#### GESELECTEERDE PASSAGE:
PSYCHOPATHOLOGIE HCO 4 + zelfstudie
HOOFDSTUK 8: verslavingen
Misverstand 1 -> drugs zijn een probleem van onze huidige Westerse
samenleving
- Het gebruik van roesverwekkende middelen is van alle tijden en van alle
culturen
Misverstand 2 -> drugs =/= drugs
- Het gebruik van sommige psychoactieve middelen is in onze samenleving
normaal en wordt helemaal niet gezien als druggebruik.
- Het gebruik van sommige psychoactieve middelen wordt in onze
samenleving voorgeschreven door artsen en apothekers.
- Het gebruik van andere psychoactieve middelen is in onze samenleving
illegaal en strafbaar.
- Het gebruik van andere psychoactieve middelen wordt in onze
samenleving als gevaarlijk en risicovol beschouwd.
- Morfine is gelijkaardig aan heroïne.
- Heroïne werd ooit verkocht als hoestsiroop.
- Cocaïne werd ooit voorgeschreven tegen tandpijn.
Misverstand 3 ->alleen drugs zijn echt verslavend
Misverstand 4 -> cannabis is de vijand
- 33% van de ongevallen en spoedgevallen zijn alcohol gerelateerd
- In 2017 liepen 49150 bestuurders tegen de lamp die te veel gedronken
hadden, dat zijn er 135 per dag.
- 75% van de geweldsmisdaden zijn alcohol gerelateerd
- 30-60% van de kindermishandelingen zijn alcohol gerelateerd
Misverstand 5 -> mensen met een verslaving hebben geen karakter, zijn zwak,
hebben dit alleen aan zichzelf te wijten en hebben daar zelf schuld aan
- Het idee achter deze redenering is dat middelengebruik een bewuste
keuze is en dat mensen zelf verantwoordelijk moeten gesteld worden voor
hun keuzes.
- Maar… zijn dat wel bewuste keuzes? ... als je in een bepaald milieu bent
opgegroeid, kan je dan in je keuzes daarvan afwijken? an je als gevolg van
de intoxicatie nog wel bewuste keuzes maken?

#### TAKENLIJST:
a) Welke misverstanden noemt de tekst over verslavingen? Som ze allemaal op.
b) Schrijf de tekst over verslavingen verder, aansluitend op de laatste zin.
De records zijn hier niet nodig.

#### Items uit een dataset:

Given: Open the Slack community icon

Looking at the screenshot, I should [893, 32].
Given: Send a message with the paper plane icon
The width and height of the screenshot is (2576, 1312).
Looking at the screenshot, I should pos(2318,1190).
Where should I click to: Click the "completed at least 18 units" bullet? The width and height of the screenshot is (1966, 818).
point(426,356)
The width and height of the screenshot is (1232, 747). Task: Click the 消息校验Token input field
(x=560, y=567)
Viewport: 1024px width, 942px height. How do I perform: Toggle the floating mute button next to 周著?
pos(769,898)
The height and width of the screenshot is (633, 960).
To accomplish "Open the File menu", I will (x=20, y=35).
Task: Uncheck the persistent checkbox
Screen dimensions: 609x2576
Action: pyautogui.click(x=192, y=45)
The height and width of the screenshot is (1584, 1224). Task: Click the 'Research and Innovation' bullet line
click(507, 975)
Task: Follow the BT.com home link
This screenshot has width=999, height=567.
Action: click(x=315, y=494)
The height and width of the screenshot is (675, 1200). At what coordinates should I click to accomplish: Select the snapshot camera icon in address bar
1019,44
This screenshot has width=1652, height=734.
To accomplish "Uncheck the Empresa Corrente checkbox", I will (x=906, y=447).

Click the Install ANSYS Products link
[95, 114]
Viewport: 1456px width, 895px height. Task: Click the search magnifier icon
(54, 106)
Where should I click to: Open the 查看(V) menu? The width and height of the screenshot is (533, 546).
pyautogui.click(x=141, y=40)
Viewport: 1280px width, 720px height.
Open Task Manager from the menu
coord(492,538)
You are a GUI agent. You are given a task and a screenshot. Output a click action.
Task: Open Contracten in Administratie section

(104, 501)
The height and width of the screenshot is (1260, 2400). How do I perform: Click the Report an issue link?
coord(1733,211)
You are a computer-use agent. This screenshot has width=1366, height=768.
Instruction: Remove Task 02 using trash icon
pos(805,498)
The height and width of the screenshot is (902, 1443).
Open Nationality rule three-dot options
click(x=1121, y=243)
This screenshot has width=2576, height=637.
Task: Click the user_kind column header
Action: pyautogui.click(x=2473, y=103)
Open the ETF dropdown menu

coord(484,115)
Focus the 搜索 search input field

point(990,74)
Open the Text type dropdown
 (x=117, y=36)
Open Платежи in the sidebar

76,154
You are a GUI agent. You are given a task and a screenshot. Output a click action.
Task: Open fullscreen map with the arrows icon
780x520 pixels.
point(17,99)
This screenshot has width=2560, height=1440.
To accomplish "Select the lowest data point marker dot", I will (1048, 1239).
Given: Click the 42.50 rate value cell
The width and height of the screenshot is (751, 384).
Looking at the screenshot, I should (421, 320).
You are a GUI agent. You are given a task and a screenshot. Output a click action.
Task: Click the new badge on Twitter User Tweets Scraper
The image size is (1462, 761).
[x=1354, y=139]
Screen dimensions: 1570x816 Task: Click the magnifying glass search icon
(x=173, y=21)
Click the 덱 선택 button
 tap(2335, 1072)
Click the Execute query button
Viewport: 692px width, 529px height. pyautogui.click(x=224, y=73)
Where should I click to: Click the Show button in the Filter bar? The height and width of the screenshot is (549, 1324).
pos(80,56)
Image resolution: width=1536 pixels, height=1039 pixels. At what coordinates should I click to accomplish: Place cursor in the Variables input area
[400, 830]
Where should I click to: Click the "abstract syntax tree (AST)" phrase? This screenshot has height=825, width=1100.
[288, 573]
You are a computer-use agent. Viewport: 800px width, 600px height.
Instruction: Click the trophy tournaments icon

#### ANTWOORDEN:
a)
1. Drugs zijn een probleem van onze huidige Westerse samenleving.
2. Drugs =/= drugs.
3. Alleen drugs zijn echt verslavend.
4. Cannabis is de vijand.
5. Mensen met een verslaving hebben geen karakter, zijn zwak, hebben dit alleen aan zichzelf te wijten en hebben daar zelf schuld aan.

b)
Misverstand 6 ->mensen raken verslaafd omdat ze een bepaalde drug lekker
vinden
- Mensen drinken NIET omdat ze dorst hebben
- Mensen drinken NIET omdat ze bier lekker vinden
- Mensen drinken WEL omdat alcohol verdovend werkt
- Mensen drinken WEL omdat ze door alcohol hun problemen kunnen
beheersen/onderdrukken/vergeten
, PSYCHOPATHOLOGIE HCO 4 + zelfstudie
8.1 symptomatologie
Verslaving wordt vastgesteld aan de hand van 11 criteria
- 2-3 criteria voldoen -> lichte stoornis
- 4-5 criteria voldoen -> matige stoornis
- 6 of meer criteria voldoen -> ernstige stoornis
Deze 11 criteria zijn:
1. Meer of langduriger gebruik dan het plan was.
2. De aanhoudende wens het gebruik te minderen of eerdere pogingen
hebben gedaan om het gebruik te minderen.
3. Veel tijd besteden in het verkrijgen, gebruiken en herstellen na het
gebruik.
4. Sterk verlangen om te gebruiken. (→ craving)
5. Verplichtingen op het werk, school of thuis niet nakomen.
6. Sociale en interpersoonlijke problemen door het gebruik
7. Belangrijke activiteiten (sociaal of werk gerelateerd) opgeven door het
gebruik
8. Voortdurend gebruik, ook wanneer dit fysiek gevaar oplevert.
9. Voortdurend gebruik ondanks dat men weet heeft dat het gebruik
lichamelijke of psychische problemen met zich mee brengt of verergert.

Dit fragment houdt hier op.